Below is a set of records; print all of them exactly as written.

◆ **DATASET EXCERPTS**
§
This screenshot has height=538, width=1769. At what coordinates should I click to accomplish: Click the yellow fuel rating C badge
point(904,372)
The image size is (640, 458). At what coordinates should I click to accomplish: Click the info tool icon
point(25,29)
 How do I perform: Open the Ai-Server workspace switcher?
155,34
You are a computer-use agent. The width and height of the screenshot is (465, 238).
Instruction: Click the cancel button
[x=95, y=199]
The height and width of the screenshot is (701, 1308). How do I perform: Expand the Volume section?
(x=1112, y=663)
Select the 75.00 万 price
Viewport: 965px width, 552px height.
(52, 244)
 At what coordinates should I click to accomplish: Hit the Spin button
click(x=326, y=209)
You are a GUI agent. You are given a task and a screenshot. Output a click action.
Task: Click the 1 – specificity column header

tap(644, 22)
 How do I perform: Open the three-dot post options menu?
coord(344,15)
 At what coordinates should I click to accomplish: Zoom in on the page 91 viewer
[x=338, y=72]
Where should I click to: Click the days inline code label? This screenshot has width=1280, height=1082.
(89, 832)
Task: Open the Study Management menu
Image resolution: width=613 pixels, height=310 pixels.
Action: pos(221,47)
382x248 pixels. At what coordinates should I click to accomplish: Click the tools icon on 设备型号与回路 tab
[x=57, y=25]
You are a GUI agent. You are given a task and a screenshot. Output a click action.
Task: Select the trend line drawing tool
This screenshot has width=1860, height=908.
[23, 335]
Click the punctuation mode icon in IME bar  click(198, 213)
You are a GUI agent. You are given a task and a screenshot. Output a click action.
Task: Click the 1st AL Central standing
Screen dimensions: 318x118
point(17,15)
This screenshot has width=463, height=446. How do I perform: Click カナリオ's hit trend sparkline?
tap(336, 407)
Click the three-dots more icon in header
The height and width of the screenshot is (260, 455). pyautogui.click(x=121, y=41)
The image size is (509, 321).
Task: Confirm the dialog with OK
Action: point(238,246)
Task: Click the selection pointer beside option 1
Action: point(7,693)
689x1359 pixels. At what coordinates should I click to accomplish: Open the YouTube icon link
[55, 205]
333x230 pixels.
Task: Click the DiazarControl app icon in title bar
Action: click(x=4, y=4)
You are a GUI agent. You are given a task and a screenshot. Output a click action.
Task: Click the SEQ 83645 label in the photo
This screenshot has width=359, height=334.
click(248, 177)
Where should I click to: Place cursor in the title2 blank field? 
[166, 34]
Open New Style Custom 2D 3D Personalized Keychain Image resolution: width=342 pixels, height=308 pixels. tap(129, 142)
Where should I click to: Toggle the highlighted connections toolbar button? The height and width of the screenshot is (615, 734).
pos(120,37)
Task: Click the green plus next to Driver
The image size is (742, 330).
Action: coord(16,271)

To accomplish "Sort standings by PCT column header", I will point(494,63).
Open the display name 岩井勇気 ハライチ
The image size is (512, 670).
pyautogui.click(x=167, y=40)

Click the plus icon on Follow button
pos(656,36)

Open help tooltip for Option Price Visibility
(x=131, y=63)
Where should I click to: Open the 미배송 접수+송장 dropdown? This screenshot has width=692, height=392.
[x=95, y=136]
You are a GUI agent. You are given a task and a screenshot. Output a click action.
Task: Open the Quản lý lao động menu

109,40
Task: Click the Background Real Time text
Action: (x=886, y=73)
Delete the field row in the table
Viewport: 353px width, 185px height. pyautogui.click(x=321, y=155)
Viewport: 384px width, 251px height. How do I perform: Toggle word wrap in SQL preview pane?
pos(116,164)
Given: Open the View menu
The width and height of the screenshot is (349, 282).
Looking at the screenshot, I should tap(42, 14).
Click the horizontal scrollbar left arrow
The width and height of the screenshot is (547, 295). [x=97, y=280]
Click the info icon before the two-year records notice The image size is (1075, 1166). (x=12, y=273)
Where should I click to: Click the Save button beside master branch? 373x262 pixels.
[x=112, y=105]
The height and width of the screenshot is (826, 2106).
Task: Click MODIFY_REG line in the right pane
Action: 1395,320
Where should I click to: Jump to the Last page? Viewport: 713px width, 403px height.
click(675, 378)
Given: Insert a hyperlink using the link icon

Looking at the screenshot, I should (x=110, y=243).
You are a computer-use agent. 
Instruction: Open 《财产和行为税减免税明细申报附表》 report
§
◆ **EXERCISE OUTPUT**
This screenshot has height=538, width=1769. At what coordinates should I click to accomplish: Click the yellow fuel rating C badge
point(904,372)
The image size is (640, 458). At what coordinates should I click to accomplish: Click the info tool icon
point(25,29)
 How do I perform: Open the Ai-Server workspace switcher?
155,34
You are a computer-use agent. The width and height of the screenshot is (465, 238).
Instruction: Click the cancel button
[x=95, y=199]
The height and width of the screenshot is (701, 1308). How do I perform: Expand the Volume section?
(x=1112, y=663)
Select the 75.00 万 price
Viewport: 965px width, 552px height.
(52, 244)
 At what coordinates should I click to accomplish: Hit the Spin button
click(x=326, y=209)
You are a GUI agent. You are given a task and a screenshot. Output a click action.
Task: Click the 1 – specificity column header

tap(644, 22)
 How do I perform: Open the three-dot post options menu?
coord(344,15)
 At what coordinates should I click to accomplish: Zoom in on the page 91 viewer
[x=338, y=72]
Where should I click to: Click the days inline code label? This screenshot has width=1280, height=1082.
(89, 832)
Task: Open the Study Management menu
Image resolution: width=613 pixels, height=310 pixels.
Action: pos(221,47)
382x248 pixels. At what coordinates should I click to accomplish: Click the tools icon on 设备型号与回路 tab
[x=57, y=25]
You are a GUI agent. You are given a task and a screenshot. Output a click action.
Task: Select the trend line drawing tool
This screenshot has width=1860, height=908.
[23, 335]
Click the punctuation mode icon in IME bar  click(198, 213)
You are a GUI agent. You are given a task and a screenshot. Output a click action.
Task: Click the 1st AL Central standing
Screen dimensions: 318x118
point(17,15)
This screenshot has width=463, height=446. How do I perform: Click カナリオ's hit trend sparkline?
tap(336, 407)
Click the three-dots more icon in header
The height and width of the screenshot is (260, 455). pyautogui.click(x=121, y=41)
The image size is (509, 321).
Task: Confirm the dialog with OK
Action: point(238,246)
Task: Click the selection pointer beside option 1
Action: point(7,693)
689x1359 pixels. At what coordinates should I click to accomplish: Open the YouTube icon link
[55, 205]
333x230 pixels.
Task: Click the DiazarControl app icon in title bar
Action: click(x=4, y=4)
You are a GUI agent. You are given a task and a screenshot. Output a click action.
Task: Click the SEQ 83645 label in the photo
This screenshot has width=359, height=334.
click(248, 177)
Where should I click to: Place cursor in the title2 blank field? 
[166, 34]
Open New Style Custom 2D 3D Personalized Keychain Image resolution: width=342 pixels, height=308 pixels. tap(129, 142)
Where should I click to: Toggle the highlighted connections toolbar button? The height and width of the screenshot is (615, 734).
pos(120,37)
Task: Click the green plus next to Driver
The image size is (742, 330).
Action: coord(16,271)

To accomplish "Sort standings by PCT column header", I will point(494,63).
Open the display name 岩井勇気 ハライチ
The image size is (512, 670).
pyautogui.click(x=167, y=40)

Click the plus icon on Follow button
pos(656,36)

Open help tooltip for Option Price Visibility
(x=131, y=63)
Where should I click to: Open the 미배송 접수+송장 dropdown? This screenshot has width=692, height=392.
[x=95, y=136]
You are a GUI agent. You are given a task and a screenshot. Output a click action.
Task: Open the Quản lý lao động menu

109,40
Task: Click the Background Real Time text
Action: (x=886, y=73)
Delete the field row in the table
Viewport: 353px width, 185px height. pyautogui.click(x=321, y=155)
Viewport: 384px width, 251px height. How do I perform: Toggle word wrap in SQL preview pane?
pos(116,164)
Given: Open the View menu
The width and height of the screenshot is (349, 282).
Looking at the screenshot, I should tap(42, 14).
Click the horizontal scrollbar left arrow
The width and height of the screenshot is (547, 295). [x=97, y=280]
Click the info icon before the two-year records notice The image size is (1075, 1166). (x=12, y=273)
Where should I click to: Click the Save button beside master branch? 373x262 pixels.
[x=112, y=105]
The height and width of the screenshot is (826, 2106).
Task: Click MODIFY_REG line in the right pane
Action: 1395,320
Where should I click to: Jump to the Last page? Viewport: 713px width, 403px height.
click(675, 378)
Given: Insert a hyperlink using the link icon

Looking at the screenshot, I should (x=110, y=243).
You are a computer-use agent. 
Instruction: Open 《财产和行为税减免税明细申报附表》 report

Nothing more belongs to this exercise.